--- Records for the task Enclosed Below ---
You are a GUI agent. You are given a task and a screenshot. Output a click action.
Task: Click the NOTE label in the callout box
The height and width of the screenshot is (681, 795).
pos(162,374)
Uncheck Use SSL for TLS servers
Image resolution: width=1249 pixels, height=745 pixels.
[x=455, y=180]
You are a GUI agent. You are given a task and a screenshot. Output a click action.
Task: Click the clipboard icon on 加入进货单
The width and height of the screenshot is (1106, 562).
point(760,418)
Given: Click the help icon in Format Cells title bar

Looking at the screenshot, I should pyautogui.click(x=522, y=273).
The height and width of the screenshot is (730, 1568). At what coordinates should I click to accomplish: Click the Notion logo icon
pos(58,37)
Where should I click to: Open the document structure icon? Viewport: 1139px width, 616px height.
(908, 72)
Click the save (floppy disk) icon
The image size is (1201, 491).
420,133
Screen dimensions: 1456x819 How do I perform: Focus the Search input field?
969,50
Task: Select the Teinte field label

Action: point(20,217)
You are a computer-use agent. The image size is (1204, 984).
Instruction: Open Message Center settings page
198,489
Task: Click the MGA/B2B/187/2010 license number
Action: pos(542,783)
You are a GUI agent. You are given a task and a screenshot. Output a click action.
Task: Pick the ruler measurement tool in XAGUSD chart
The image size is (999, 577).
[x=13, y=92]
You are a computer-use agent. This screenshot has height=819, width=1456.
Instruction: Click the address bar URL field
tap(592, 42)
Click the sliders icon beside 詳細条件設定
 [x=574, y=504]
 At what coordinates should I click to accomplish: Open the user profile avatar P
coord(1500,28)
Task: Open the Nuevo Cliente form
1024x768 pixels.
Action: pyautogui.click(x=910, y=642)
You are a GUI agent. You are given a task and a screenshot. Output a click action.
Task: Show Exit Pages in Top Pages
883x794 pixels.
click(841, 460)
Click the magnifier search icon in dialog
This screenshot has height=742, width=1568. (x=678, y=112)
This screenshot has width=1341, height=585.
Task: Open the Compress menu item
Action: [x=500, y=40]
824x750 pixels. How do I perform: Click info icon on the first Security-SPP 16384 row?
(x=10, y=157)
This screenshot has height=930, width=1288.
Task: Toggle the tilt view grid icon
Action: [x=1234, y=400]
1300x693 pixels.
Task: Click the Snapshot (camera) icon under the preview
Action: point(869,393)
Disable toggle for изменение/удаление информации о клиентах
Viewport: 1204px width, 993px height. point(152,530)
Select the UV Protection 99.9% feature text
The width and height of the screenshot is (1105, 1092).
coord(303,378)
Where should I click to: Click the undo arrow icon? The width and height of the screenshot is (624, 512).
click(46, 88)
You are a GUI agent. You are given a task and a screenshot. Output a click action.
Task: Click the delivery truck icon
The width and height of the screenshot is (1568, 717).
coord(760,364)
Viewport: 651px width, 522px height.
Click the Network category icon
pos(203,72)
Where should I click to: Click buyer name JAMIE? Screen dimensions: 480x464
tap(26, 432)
--- End of Enclosed Records for the task ---
Your task is to repeat the entries exactly.

You are a GUI agent. You are given a task and a screenshot. Output a click action.
Task: Click the NOTE label in the callout box
The height and width of the screenshot is (681, 795).
pos(162,374)
Uncheck Use SSL for TLS servers
Image resolution: width=1249 pixels, height=745 pixels.
[x=455, y=180]
You are a GUI agent. You are given a task and a screenshot. Output a click action.
Task: Click the clipboard icon on 加入进货单
The width and height of the screenshot is (1106, 562).
point(760,418)
Given: Click the help icon in Format Cells title bar

Looking at the screenshot, I should pyautogui.click(x=522, y=273).
The height and width of the screenshot is (730, 1568). At what coordinates should I click to accomplish: Click the Notion logo icon
pos(58,37)
Where should I click to: Open the document structure icon? Viewport: 1139px width, 616px height.
(908, 72)
Click the save (floppy disk) icon
The image size is (1201, 491).
420,133
Screen dimensions: 1456x819 How do I perform: Focus the Search input field?
969,50
Task: Select the Teinte field label

Action: point(20,217)
You are a computer-use agent. The image size is (1204, 984).
Instruction: Open Message Center settings page
198,489
Task: Click the MGA/B2B/187/2010 license number
Action: pos(542,783)
You are a GUI agent. You are given a task and a screenshot. Output a click action.
Task: Pick the ruler measurement tool in XAGUSD chart
The image size is (999, 577).
[x=13, y=92]
You are a computer-use agent. This screenshot has height=819, width=1456.
Instruction: Click the address bar URL field
tap(592, 42)
Click the sliders icon beside 詳細条件設定
 [x=574, y=504]
 At what coordinates should I click to accomplish: Open the user profile avatar P
coord(1500,28)
Task: Open the Nuevo Cliente form
1024x768 pixels.
Action: pyautogui.click(x=910, y=642)
You are a GUI agent. You are given a task and a screenshot. Output a click action.
Task: Show Exit Pages in Top Pages
883x794 pixels.
click(841, 460)
Click the magnifier search icon in dialog
This screenshot has height=742, width=1568. (x=678, y=112)
This screenshot has width=1341, height=585.
Task: Open the Compress menu item
Action: [x=500, y=40]
824x750 pixels. How do I perform: Click info icon on the first Security-SPP 16384 row?
(x=10, y=157)
This screenshot has height=930, width=1288.
Task: Toggle the tilt view grid icon
Action: [x=1234, y=400]
1300x693 pixels.
Task: Click the Snapshot (camera) icon under the preview
Action: point(869,393)
Disable toggle for изменение/удаление информации о клиентах
Viewport: 1204px width, 993px height. point(152,530)
Select the UV Protection 99.9% feature text
The width and height of the screenshot is (1105, 1092).
coord(303,378)
Where should I click to: Click the undo arrow icon? The width and height of the screenshot is (624, 512).
click(46, 88)
You are a GUI agent. You are given a task and a screenshot. Output a click action.
Task: Click the delivery truck icon
The width and height of the screenshot is (1568, 717).
coord(760,364)
Viewport: 651px width, 522px height.
Click the Network category icon
pos(203,72)
Where should I click to: Click buyer name JAMIE? Screen dimensions: 480x464
tap(26, 432)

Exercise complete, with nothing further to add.